On the other hand, there are several hlint warnings that we want to disable by default. Reconfigure is built on a large legacy codebase — dating back to 2007, which is practically prehistoric in Haskell terms — which contains a number of warts. Though we’d like to fix these issues someday, we’re much more focused on features, performance, and bugfixes rather than patching up legacy code, so we disable some of these warnings:

- ignore: {name: Use newtype instead of data} 
- ignore: {name: Use section, within: [ Latch ]}
- ignore: {name: Reduce duplication, within: [ NetParts ]}

While it’s possible to disable a given hlint error per-file with the ANN pragma, it's often much simpler to configure it globally.

Extensive use of hlint can bring readability and clarity to your codebase, but it can come at a price. The more rules you add to your linter, the longer you have to spend fixing errors before your linter passes successfully. Though there is a degree of in-editor support for hlint, sometimes you just want the linter to take care of your issues for you.

Enter hlint --refactor. When a refactor can be automatically inferred, hlint --refactor FILE will apply all the refactors it can to a given file—this saves a considerable amount of time, especially when you've added a rule that's triggered often.

Building a Robust Pipeline

Tools like hlint truly shine when incorporated into a continuous-integration (CI) system. No matter what platform you use for CI—whether it's Jenkins, Travis, Circle, or any of the many other excellent systems on the market—it will support custom verification stages, during which tools like hlint can permit or forbid a build from continuing based on whether they find any errors. At Reconfigure.io we take a draconian approach to hlint compatibility—any patch that does not pass hlint's muster will fail to integrate.
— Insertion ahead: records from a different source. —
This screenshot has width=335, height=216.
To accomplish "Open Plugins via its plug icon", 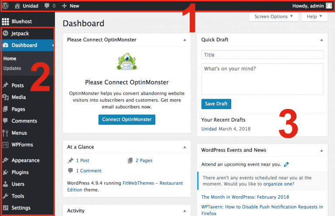I will 5,172.
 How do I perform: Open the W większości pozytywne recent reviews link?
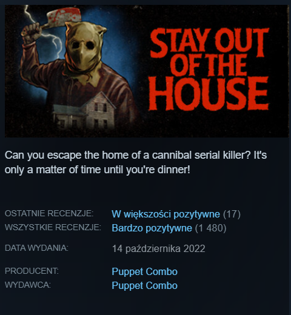pyautogui.click(x=166, y=214)
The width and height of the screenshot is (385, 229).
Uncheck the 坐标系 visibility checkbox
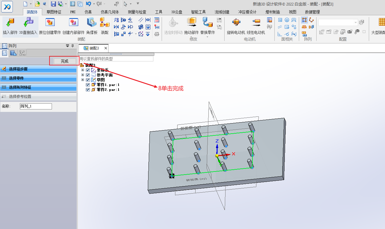(88, 70)
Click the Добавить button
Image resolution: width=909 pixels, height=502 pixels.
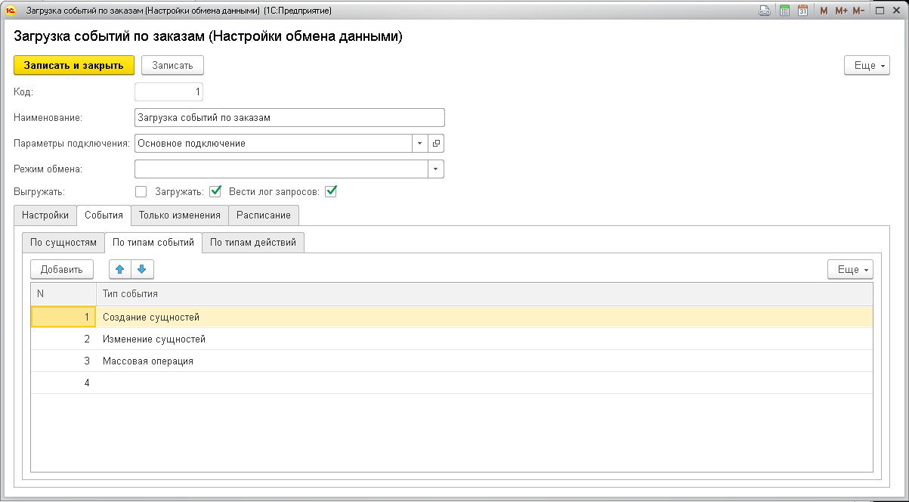coord(61,269)
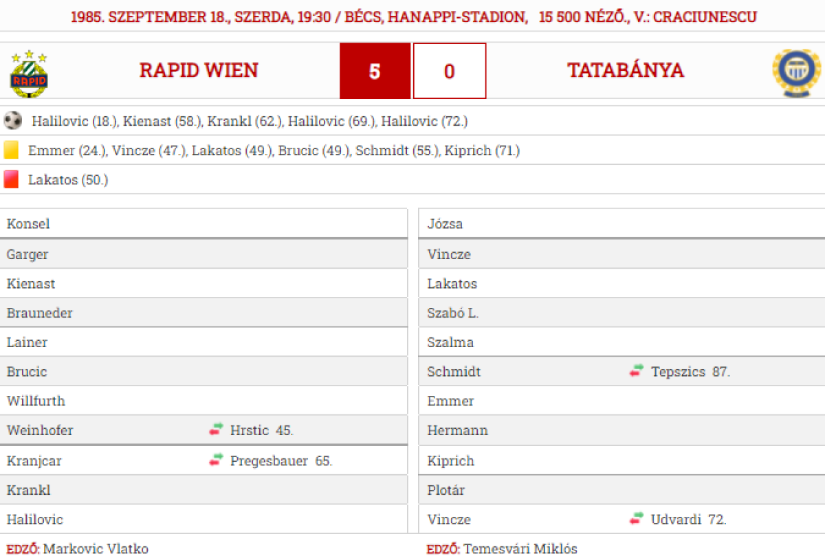Click the yellow card icon

pyautogui.click(x=11, y=151)
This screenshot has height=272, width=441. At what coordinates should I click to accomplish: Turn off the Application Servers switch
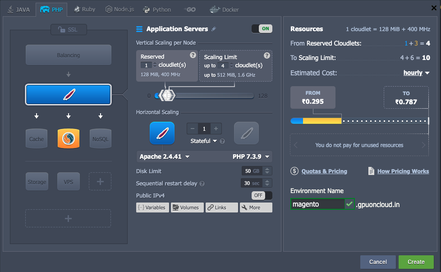coord(262,29)
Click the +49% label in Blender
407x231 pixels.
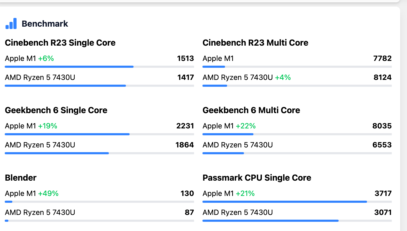pos(48,194)
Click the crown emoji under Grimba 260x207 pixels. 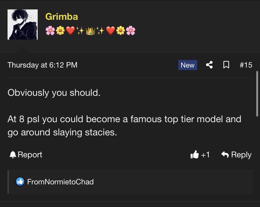pos(90,31)
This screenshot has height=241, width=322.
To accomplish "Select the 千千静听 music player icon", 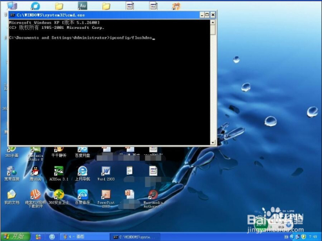I will 59,152.
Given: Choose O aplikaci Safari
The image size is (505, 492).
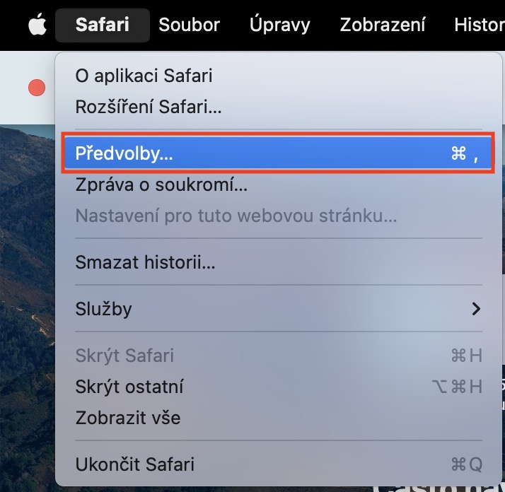Looking at the screenshot, I should pyautogui.click(x=278, y=76).
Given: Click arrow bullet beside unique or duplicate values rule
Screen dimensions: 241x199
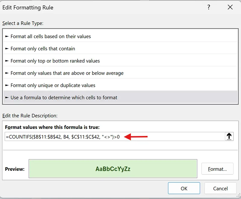Looking at the screenshot, I should coord(7,86).
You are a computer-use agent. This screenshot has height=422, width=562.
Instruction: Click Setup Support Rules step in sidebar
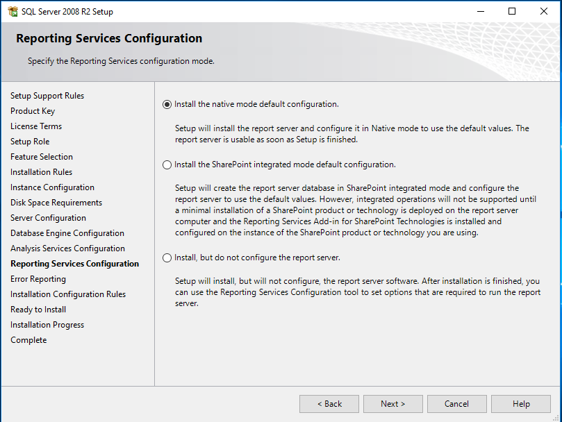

hlint is by no means the only useful tool available in the Haskell ecosystem. weeder is a robust tool to detect dead code and unused exports, stylish-haskell is a configurable autoformatter, and Liquid Haskell lets you express sophisticated invariants on top of the Haskell type system thanks to refinement types. By taking advantage of Haskell's deep ecosystem, you can bring concrete improvements to your Haskell codebase with a minimum of effort—and it'll pay off in the long run!